Nos anos finais do Ensino Fundamental, bem como nos ensinos Médio e Superior, as ferramentas tecnológicas que promovem aulas à distância e as metodologias associadas à autonomia proporcionam bons resultados de aprendizagem. Isso acontece a despeito da prática estudantil de cabular as aulas, desligando a câmera de seu notebook ou celular; do desafio dos professores em envolver e motivar seus alunos nas aulas remotas - síncronas ou assíncronas - enfatizando a autorresponsabilidade na aprendizagem; e, principalmente, a velha e persistente tendência de alguns plagiarem, copiarem ou “colarem” de outros estudantes.
Para enfrentar tais desafios do comportamento humano, será tanto melhor quanto mais próximo estiver o professor e a equipe pedagógica. Volto a insistir: a tecnologia auxilia, mas não substitui o processo de ensino e de aprendizagem no espaço escolar.
Duas outras tendências, ainda que antigas, persistem no atual cenário educacional brasileiro: são as escolas integrais e/ou bilíngues, com ofertas de mais componentes curriculares, além daqueles inerentes às quatro áreas do conhecimento. Esses modelos proporcionam melhor oportunidade para recuperação do conteúdo defasado durante a pandemia, por meio do uso eficaz do tempo de permanência do aluno no espaço escolar, com planejamento e intervenção estruturados.
No caso das escolas bilíngues, nos diferentes estados brasileiros e no Distrito Federal, ocorreram regulamentações dos Conselhos de Educação com estabelecimento de parâmetros para o credenciamento. Na prática, observa-se uma oportunidade de vivenciar a segunda língua, em especial a inglesa, em toda Educação Básica, sendo muito sinérgico com esse ensino a assimilação da linguagem usada na tecnologia da informação.
Porém, na realidade, o estudante não é alfabetizado em inglês, mas passa a apresentar em seu repertório um vocabulário mais abrangente, mesmo que não adquira fluência oral e escrita, dada a ênfase em gramática. Chamo a atenção para essa realidade visto que já existem ferramentas eficazes de alfabetização em inglês.
A importância da segunda língua vai além da sofisticação do repertório de aprendizagem: atende a legislação brasileira vigente, promove a integração de fronteiras, amplia as oportunidades profissionais e visa ao avanço da educação brasileira nos sistemas de avaliações internacionais.
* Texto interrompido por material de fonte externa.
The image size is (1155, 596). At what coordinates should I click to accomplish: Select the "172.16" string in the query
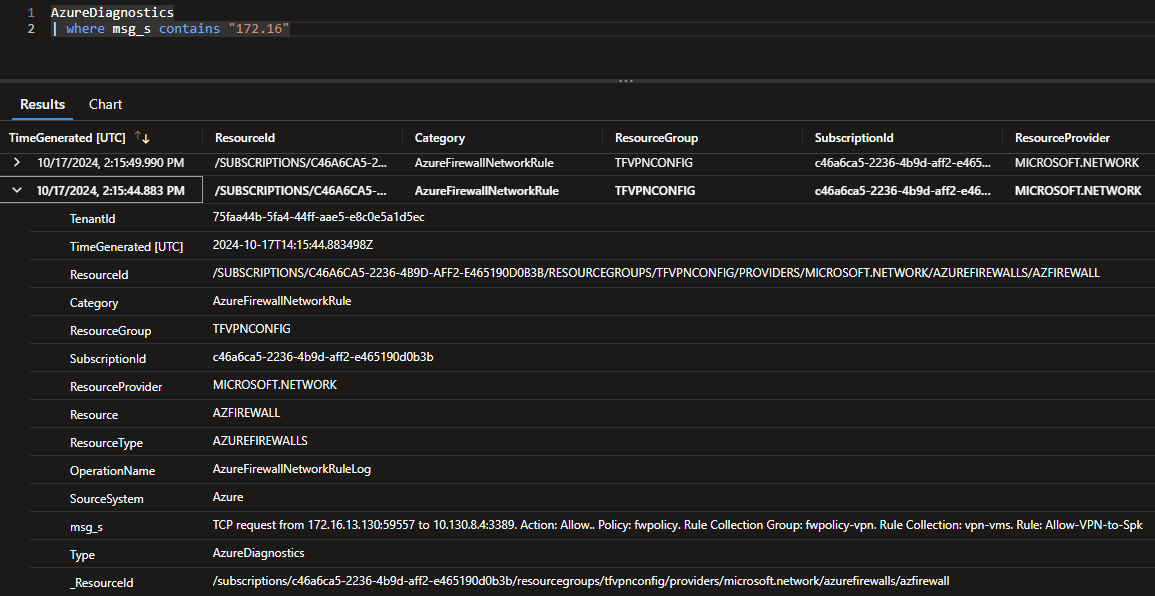click(260, 28)
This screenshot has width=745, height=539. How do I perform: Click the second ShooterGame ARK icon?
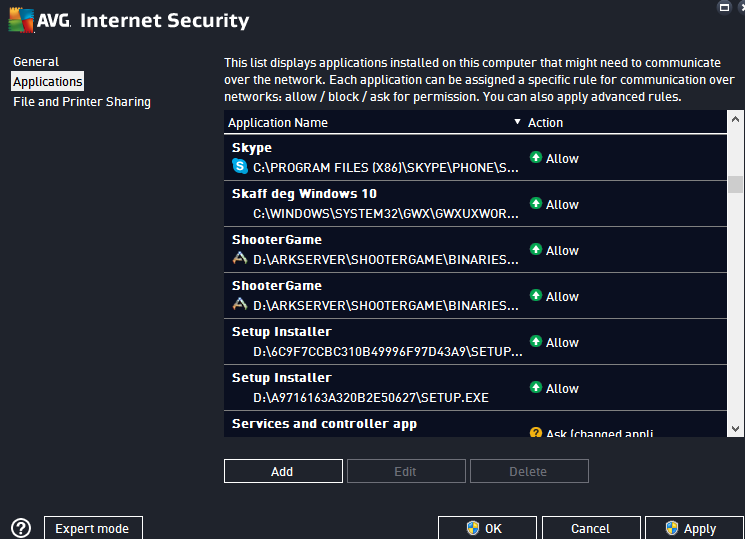point(240,304)
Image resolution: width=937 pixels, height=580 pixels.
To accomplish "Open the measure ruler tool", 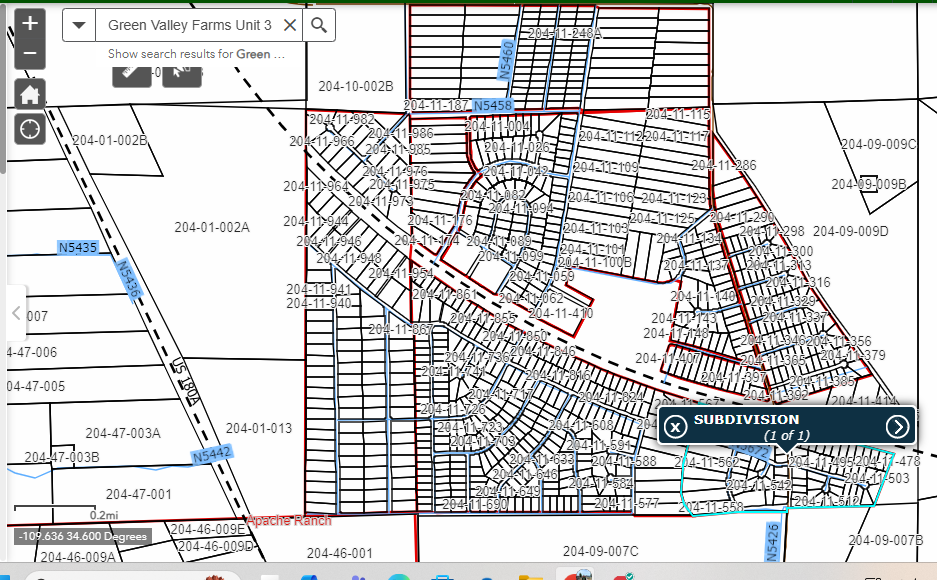I will [x=131, y=72].
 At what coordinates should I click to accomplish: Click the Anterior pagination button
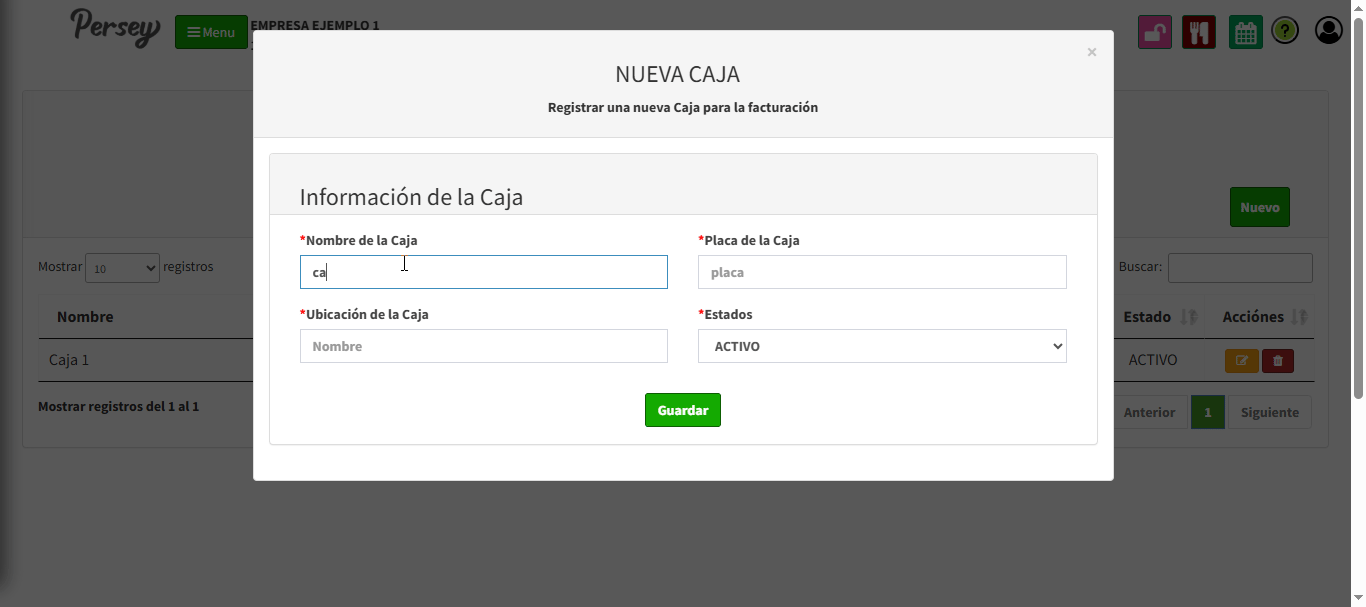[x=1149, y=412]
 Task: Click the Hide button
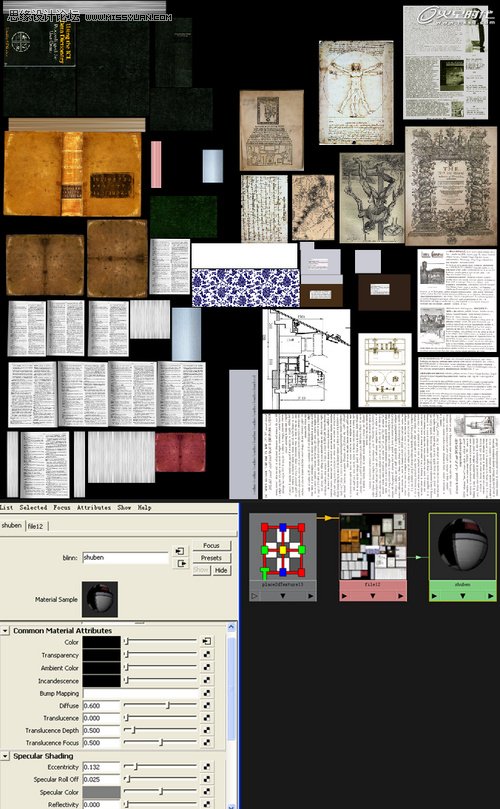tap(221, 570)
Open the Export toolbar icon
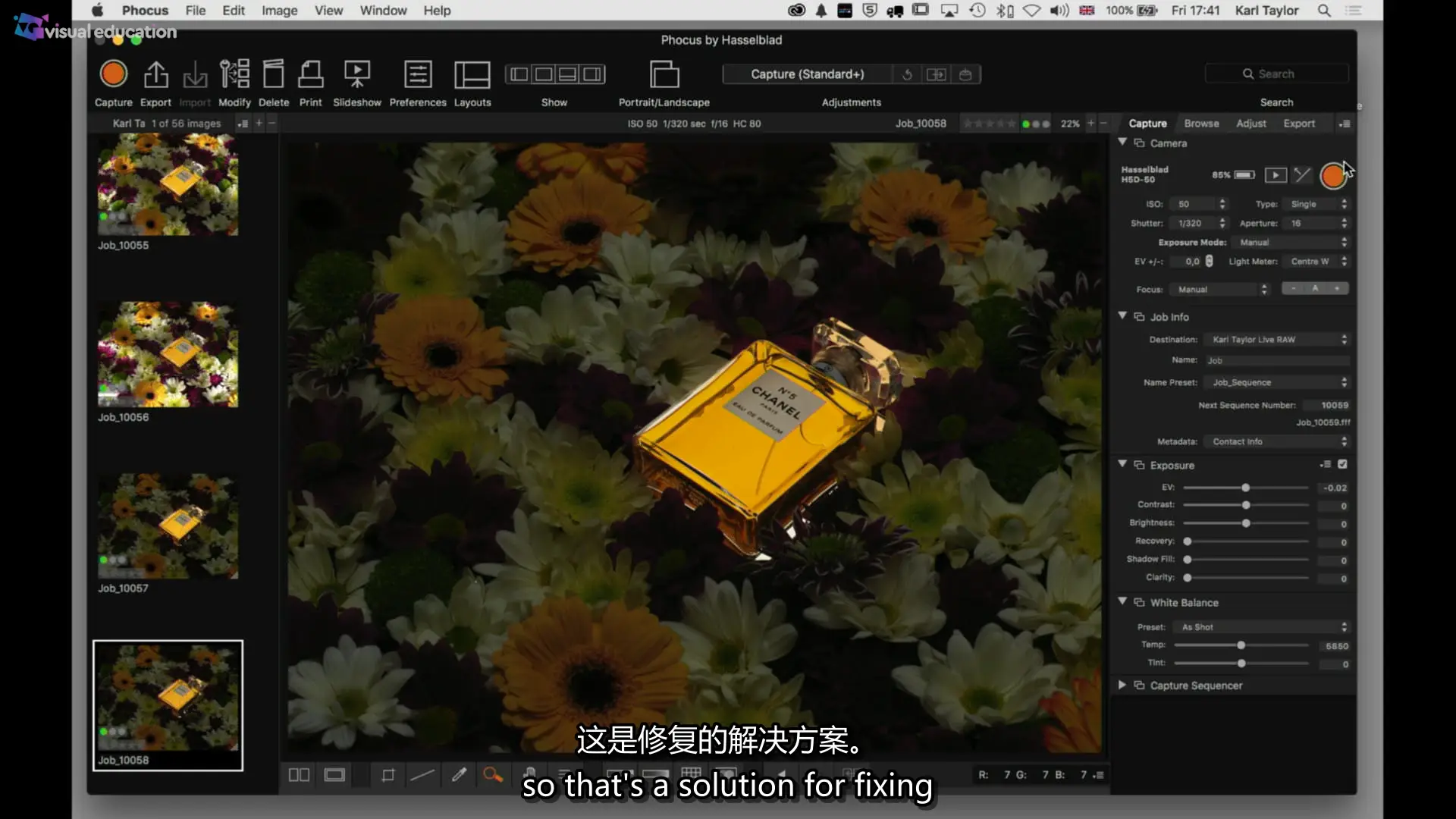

Olhando para o futuro, revendo as competências mais demandadas pelo mundo do trabalho e suas prováveis mudanças nos próximos anos, nada é mais importante do que o desenvolvimento das competências socioemocionais. E o mais preocupante, com as escolas fechadas, é justamente o empobrecimento da aprendizagem socioemocional, e as consequências da privação da convivência interpessoal serão nefastas.
Concluo acreditando, com otimismo, no atual momento como oportunidade de transformação. Em que pese as irreparáveis perdas de vidas, o fechamento das escolas trouxe evidências de prejuízo acadêmico, emocional, psíquico e social para crianças e jovens em todo o planeta. Existem países que saíram na frente, empenhados na recuperação da defasagem de aprendizagem, como por exemplo China, Chile, Portugal, Alemanha, dentre outros. Isso nos conclama a realizar a mudança na Educação brasileira com a agilidade necessária.
Enfim, que os gestores e demais profissionais da Educação continuem enfrentando com coragem as consequências impostas pela pandemia, assim como incansavelmente se comportaram os profissionais da Saúde. Dentro da proporcionalidade, façamos das escolas espaços os mais seguros possível, para um funcionamento presencial permanente e associando, quando necessário, às ferramentas tecnológicas e metodologias facilitadoras da aprendizagem.